И следом, а вернее сказать — тут же, увиденное и понятое вновь становится иным: для него начинается другой отсчет времени. Целиком осуществившийся удел набирает этим силу — преодолеть заданное пространство и время, раздвинуть рамки простого отбывания отпущенного живым срока и вырасти до надвременной эмблемы человеческой участи, символа человека. Став собою, живущий — и это единственное подтверждение того, что он впрямь был! — может надеяться превзойти себя и дать образец другому — перевоплотиться, став другим, и тем самым все-таки пребыть собою. «Цель», «целостность» и «исцеление» — как будто бы в неслучайном языковом родстве.
Может быть, мысль об этом предугадываемом и неотвратимом преображении — завещанном еще евангельской притчей о пшеничном зерне, предназначенном смерти, чтобы дать плод, — и была нервом всего сделанного Борхесом, его подспудным двигателем, основным сюжетом и корневым, повторяющимся образом стихов, рассказов и эссе. Не случайно персонажи его произведений, кочующие со страницы на страницу и из книги в книгу, — так часто первогерои древних мифов и сказаний, ставшие на века прообразами человеческих судеб: пахарь, жрец, мореход, воин, сказитель, по чьему сверхличному уделу Борхес не уставал тосковать. Вся его биография — поиск мысленных вех иного, нездешнего пути, непрожитой, «эпической» участи.
В драматическом отчуждении от собственной эпохи и окружающей повседневности сплелось многое. Скажем, комнатное детство болезненного ребенка и юность в чужих краях. Но различимы тут и другие силы, а среди них — тяга к разрыву с бездарным временем, когда (как вспоминал Борхес в стихотворении «Тысяча девятьсот двадцатые»)
Окончательно отсекла его от общей жизни слепота, начавшая развиваться еще в конце тридцатых годов, после несчастного случая. Слепота тем более тягостная, что судьбой писателя всегда были (и до конца остались) книги. Сначала — те, которые он с первых лет жизни, еще в отцовской библиотеке, листал. Позже — те, которые написал сам, в чем признавался с сомнением и растерянностью, всегда видя в себе лишь читателя и с некоторой грустью отмечая, что лучшее в нем — из книг других и от самого языка. Наконец — те, которые он, ослепнув, хранил и вспоминал, став с середины пятидесятых директором Национальной библиотеки Аргентины.

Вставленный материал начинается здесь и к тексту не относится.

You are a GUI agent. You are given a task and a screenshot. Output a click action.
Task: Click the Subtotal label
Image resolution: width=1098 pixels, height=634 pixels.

Мир Борхеса — это человечество в его истории. Есть тут свои излюбленные места, эпохи, имена: Скандинавия, иудейский и арабский Восток, дальневосточный регион (Индия, Китай, а в последние годы — Япония, где он побывал), Северная Америка, чью литературу переводил и преподавал в тамошних университетах. Причем одни любимцы как бы знакомят нас с другими, связывая круговой порукой посвящения: английские прерафаэлиты дарят европейское Средневековье, Киплинг — Индию, переводчик Хайяма Фицджеральд — Ближний Восток. Особенно занимают Борхеса «книги книг», вобравшие в себя целые миры и ставшие «всем для всех» — своего рода формулами человечества на его жизненных путях. Это Библия и «Тысяча и одна ночь», германский эпос и исландские саги, Данте и Шекспир, Сервантес и Уитмен. Но это и анонимный «первый поэт Венгрии», и безымянный же «малый поэт 1899 года» (то есть эпохи накануне рождения Борхеса), и автор японских хайку, и создатель первого итальянского сонета. Мандельштамовский скальд, который «чужую песню сложит // И как свою ее произнесет», — ключевой образ и Борхесовой музы, поскольку неотменим закон существования культуры, где мелочные тяжбы о доле своего и чужого невозможны и нелепы. Недаром самыми интимно-биографическими, лично пережитыми книгами в европейской литературе Борхес считал такие своды цитат и примеров, как «Опыты» Монтеня и «Анатомия меланхолии» Бертона.